Mr. Bahlul has been imprisoned at Guantánamo for nearly a decade. After two
presidential administrations, one Supreme Court decision, two acts of Congress, three
sets of charges, a trial that concluded more than two years ago, appellate proceedings that
began more than a year ago, a reshuffling of the Court of Military Commission Review
and a decision to hear the appeal en banc, the government has all but conceded that the
offenses for which Mr. Bahlul was originally convicted before a military commission –
conspiracy, solicitation and providing material support for terrorism – were not
established law-of-war offenses under U.S. or international law at the time they were
allegedly committed.
The court appears to recognize this as well, because on January 25, 2011, it issued
certified questions on its own and ordered the parties to address whether Mr. Bahlul’s
conviction can nonetheless be supported under a “joint criminal enterprise” theory of
liability, or on the grounds that he “aided the enemy,” despite the fact that he owed no
duty or allegiance to the United States. These questions are the subject of tomorrow’s
hearing.
The court’s action is highly irregular because the government expressly withdrew
reliance on a “joint criminal enterprise” theory of liability and never argued a charge of
“aiding the enemy” at Mr. Bahlul’s commission trial. Common sense also dictates that
attempting to justify a life sentence for an alleged “enemy” who owes no duty or
allegiance to the United States because he “aided the enemy” is illegal bootstrapping.

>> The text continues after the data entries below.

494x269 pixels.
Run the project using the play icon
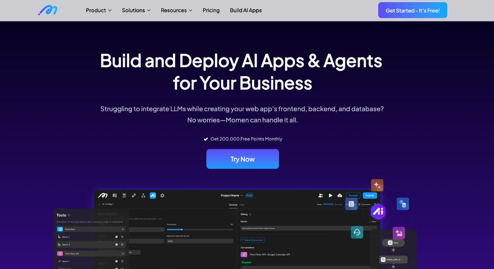point(331,195)
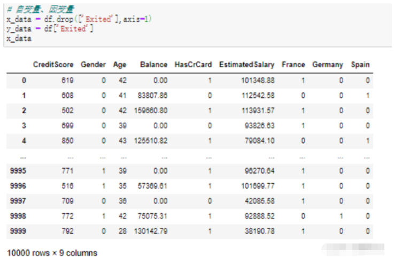Click the HasCrCard column header
394x259 pixels.
[x=193, y=65]
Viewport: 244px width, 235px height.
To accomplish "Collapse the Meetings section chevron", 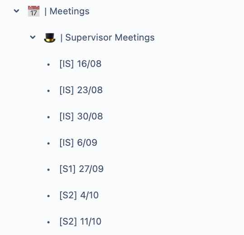I will pos(17,11).
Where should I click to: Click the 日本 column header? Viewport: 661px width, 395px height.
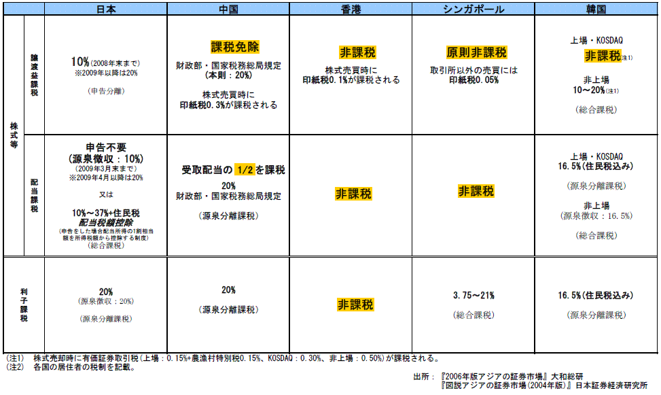pyautogui.click(x=105, y=10)
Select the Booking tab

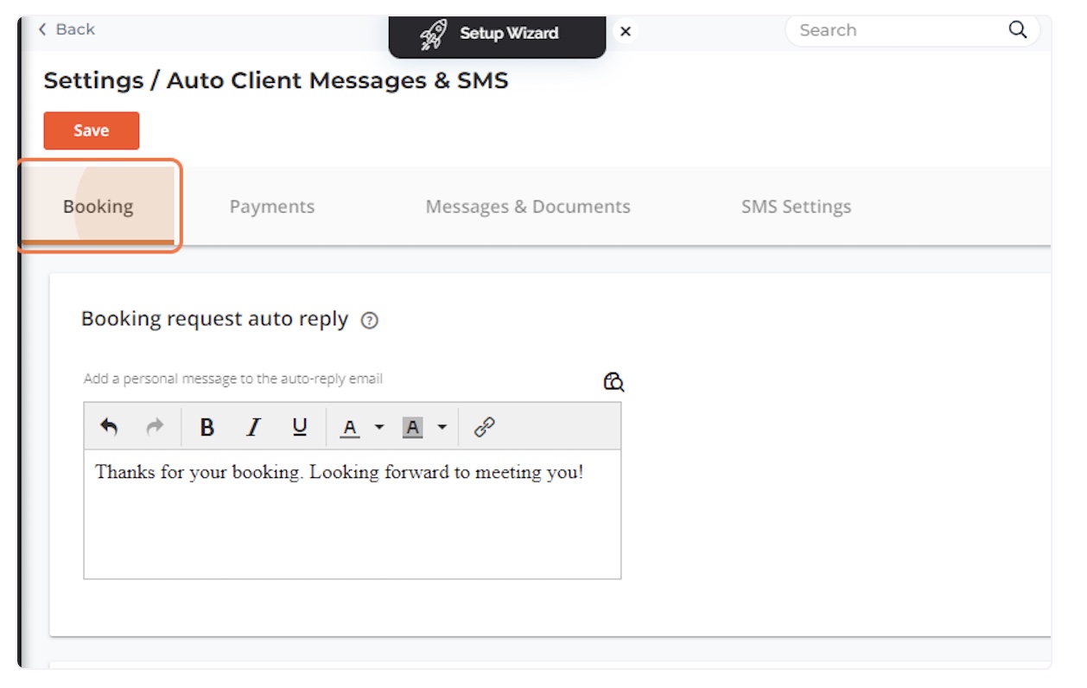click(x=98, y=207)
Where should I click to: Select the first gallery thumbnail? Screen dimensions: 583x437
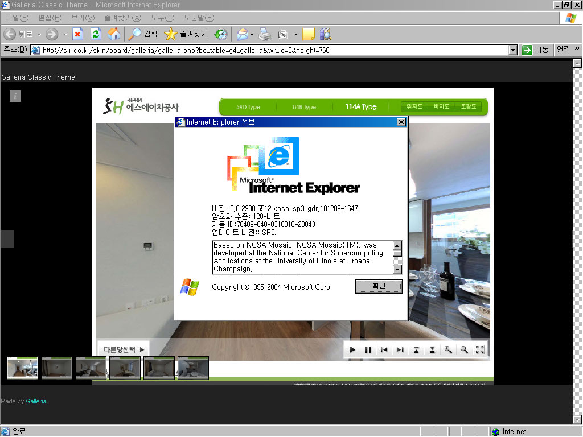click(22, 368)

Military commission judges, no less than other military officers, are sworn to uphold and
defend the Constitution, not to devise creative legal theories never argued by the parties
at trial in order to uphold law-of-war convictions. Although the government may have
badly botched the prosecution of Mr. Bahlul, the court should reject the invitation in the
government’s response to the certified questions to search out some legal theory – any
legal theory – to support his conviction. Nothing less is demanded of a regularly
constituted court.
The court should also reject the government’s notable reliance on the “Seminole Wars”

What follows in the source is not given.